さまざまなタイプのコンフォーマルコーティングが、ボーイング、シュルンベルジェ、ロッキード、レイセオンの各社や国立物理学研究所(英国)、CALCE、NASAなどによって、長年にわたり研究されています。表2に示した研究7のまとめから、どのコンフォーマルコーティングも上に示した基準のすべては満たしていないことがわかります。しかし、十分に厚く塗布した場合、Arathaneコーティングが有望と考えられます。このコンフォーマルコーティングでは、破片による短絡を防ぐことができます。結局、どのコーティングも100%有効なわけではなく、ウィスカはなお成長します。動作時に放熱する必要がある部品にコンフォーマルコーティングを使用する場合は、熱の影響を考慮する必要があります。場合によっては、デバイスの定格を下げる必要があるかもしれません。
材料 | 相対厚さ | 時間 | 結果 |
Acrylic | 1, 2, 3 mil | 5 yr, 50°C/50%RH | 1 mil penetrated, tenting |
Silicone | 1 to 20 mil | 150 days | Whiskers penetrated |
Parylene C | 0.4 to 0.5 mils | Up to 5 yr, 50°C/50%RH | 0.4 mils penetrated |
Urethane (Arathane) | 1, 2, 3 mils | 5 yr, 50°C/50%RH and 11 yrs | Penetration of 1 mil; none of 2 mil at 11 yrs |
Urethane Acrylate | 1 and 3 mils | Ok after 150 days; 25°C/95%RH | Penetration of 1 and 3 mils |
結論
電子部品の仕上げ材を考えた場合、業界の取り扱い実績が最も豊富なSnPbが依然として最善のソリューションです。さらに、SnPbはウィスカの問題がなく、高振動環境でも優れた復元力を持つことがわかっています。
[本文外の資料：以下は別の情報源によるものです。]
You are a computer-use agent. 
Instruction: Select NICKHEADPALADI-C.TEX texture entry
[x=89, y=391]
NiPdAuもウィスカが形成されにくいことが証明されているため、妥当な代替策といえます。ただし、NiPdAuが高振動環境に適しているかどうかについては、まだ評価の余地があります。そのはんだ材はより高温のはんだであり、実は従来のSnPbはんだに比べて延性が低いと考えられます。
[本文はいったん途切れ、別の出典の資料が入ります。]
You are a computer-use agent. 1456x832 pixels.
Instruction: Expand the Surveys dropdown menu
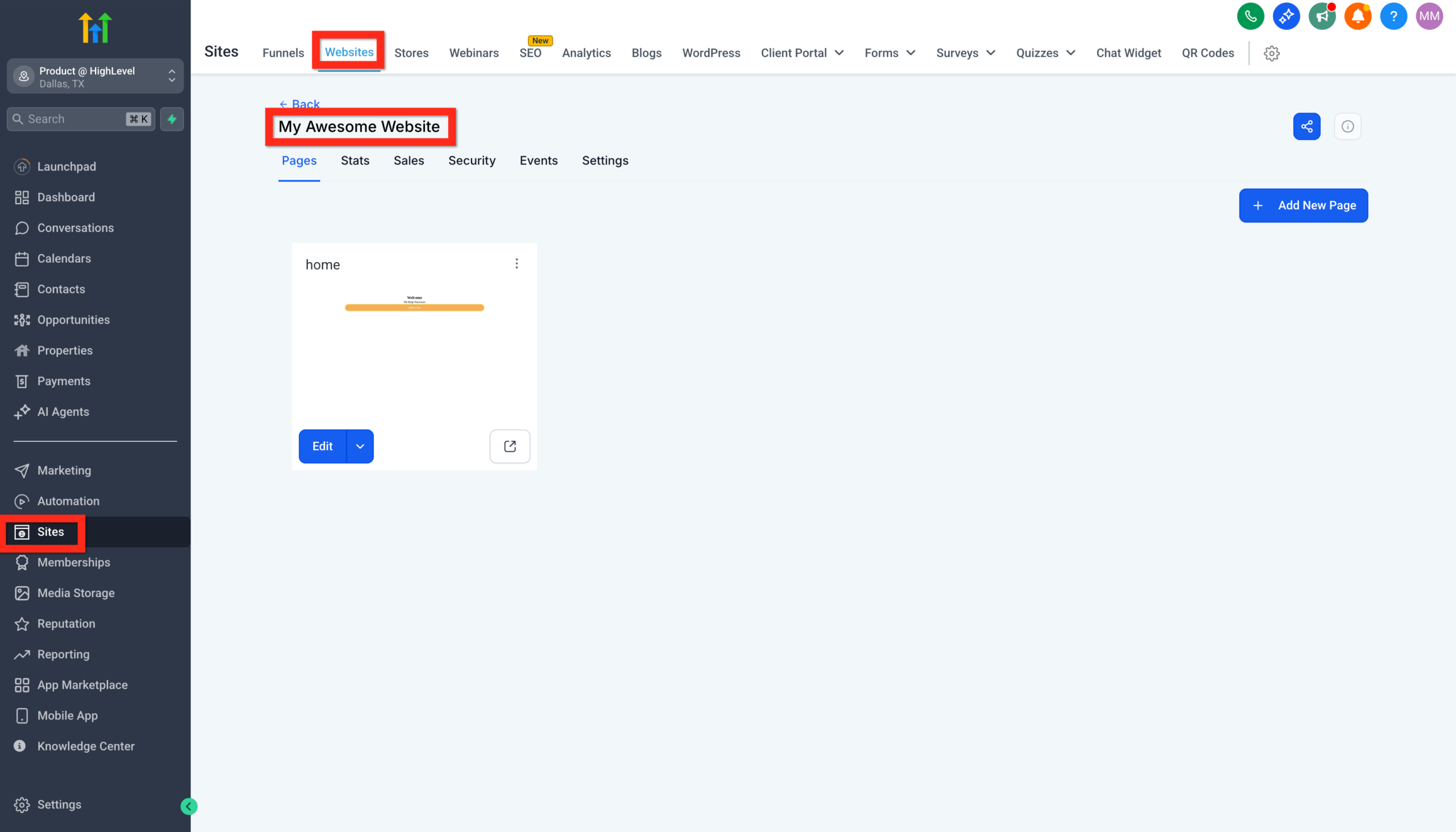[x=965, y=52]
錫を含んだ仕上げを使用した場合、コンフォーマルコーティングがある程度有効であり、また適しているとも考えられます。上記のSnPb以外のソリューションは、どれでも余分にコストがかかります。NiPdAu仕上げでは、ダイボンドや樹脂封止の前にリードフレーム全体に対してメッキします(それに対して、SnPbはプラスチック封止の後にリードフレームに電気メッキされます)。ウィスカは抑制されますが、コンフォーマルコーティングでは加工段階が増え、熱の問題も考えられるため、ウィスカの形成を完全に防ぐことはできません。